Assigned task: If a line in the material below has the string "screenshot", copy it out.

Data:
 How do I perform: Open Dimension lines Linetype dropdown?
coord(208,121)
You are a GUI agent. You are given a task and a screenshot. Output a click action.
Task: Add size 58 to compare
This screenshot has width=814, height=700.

Solution for this exercise:
You are a GUI agent. You are given a task and a screenshot. Output a click action.
This screenshot has width=814, height=700.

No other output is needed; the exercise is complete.